_Exercise_:
Find each line of the listing below that contains the string "square" and copy those lines.

_Data shown_:
###

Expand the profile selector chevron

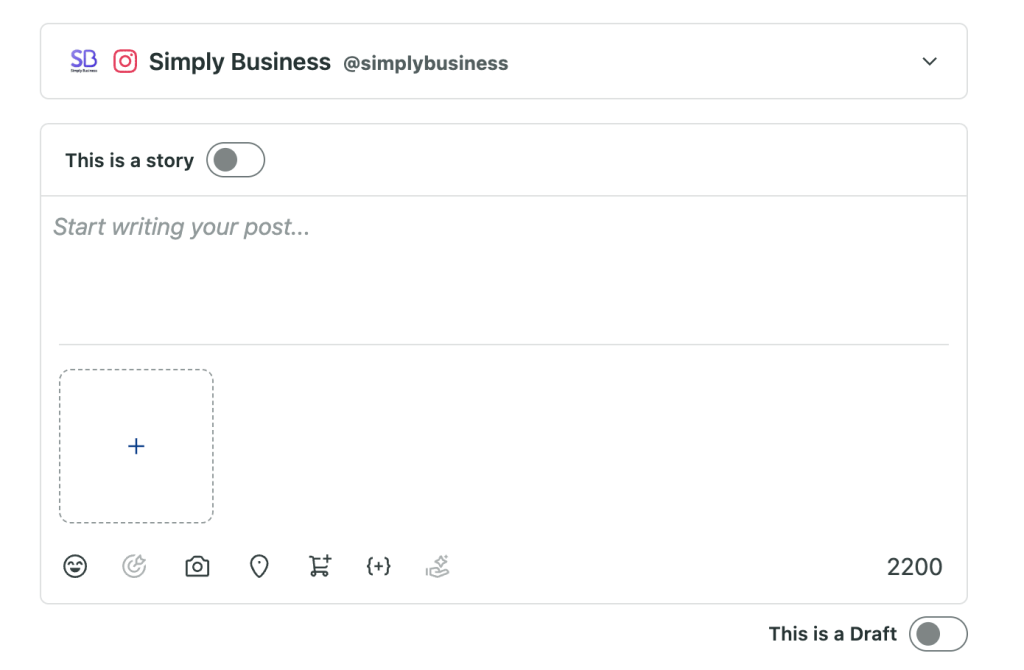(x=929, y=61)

###

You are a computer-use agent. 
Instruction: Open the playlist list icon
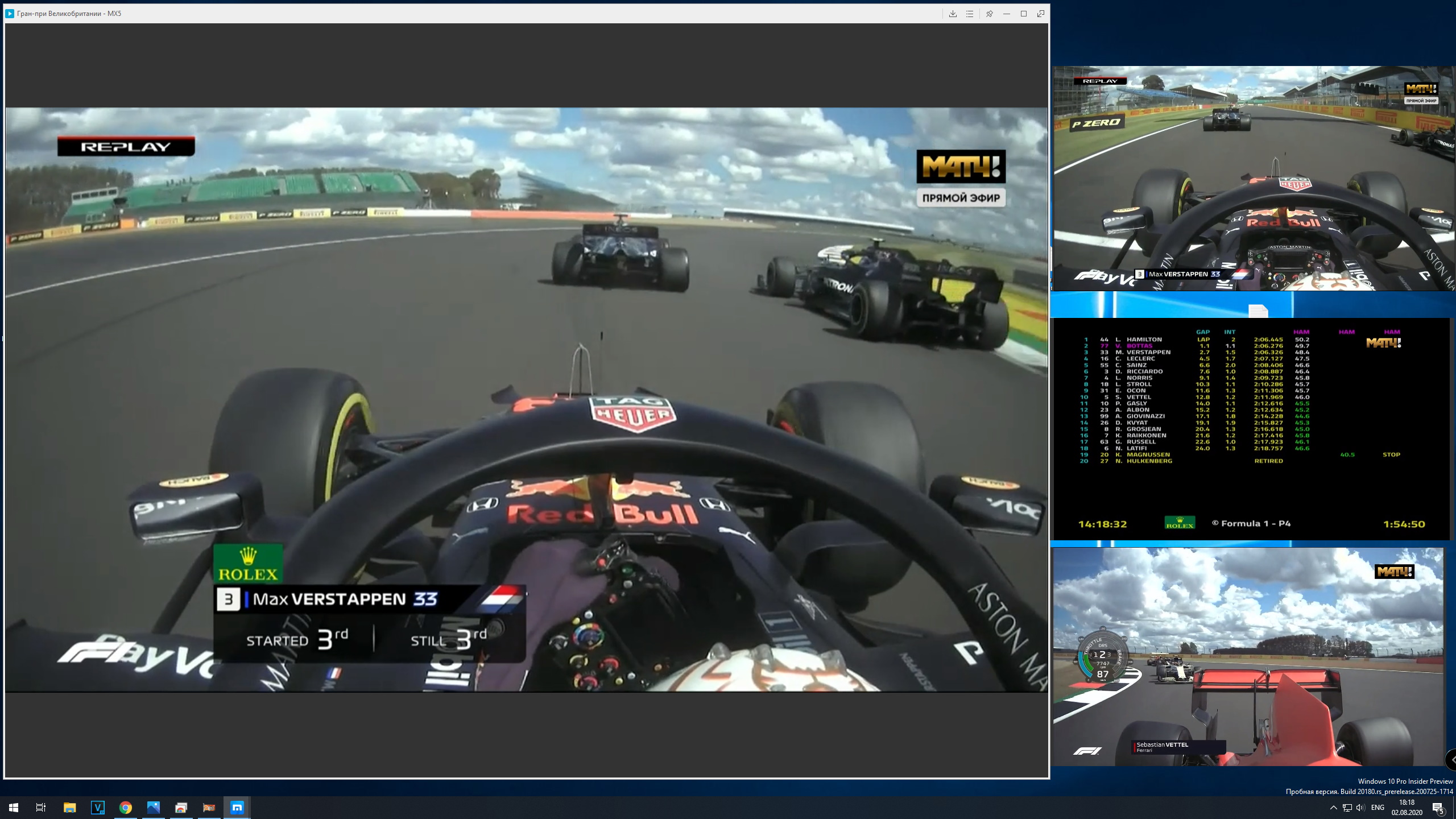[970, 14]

###

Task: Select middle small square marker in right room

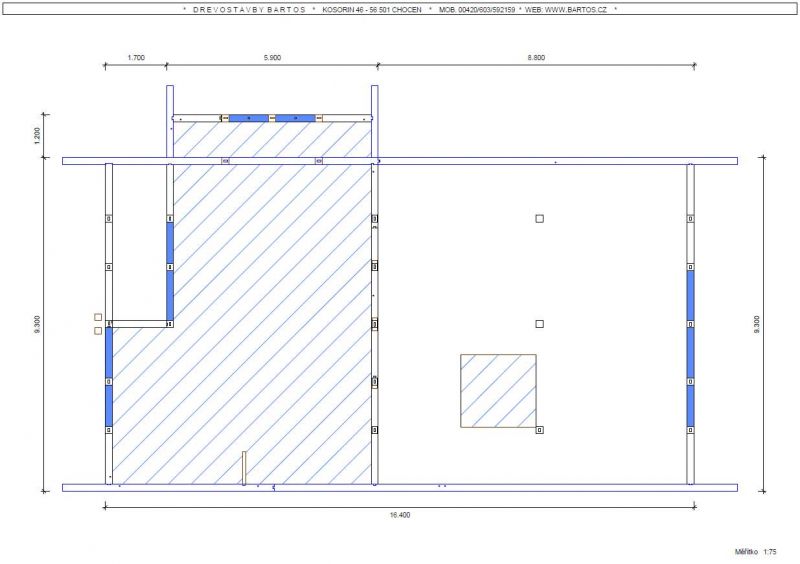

###

_Response to this task_:
Task: Select middle small square marker in right room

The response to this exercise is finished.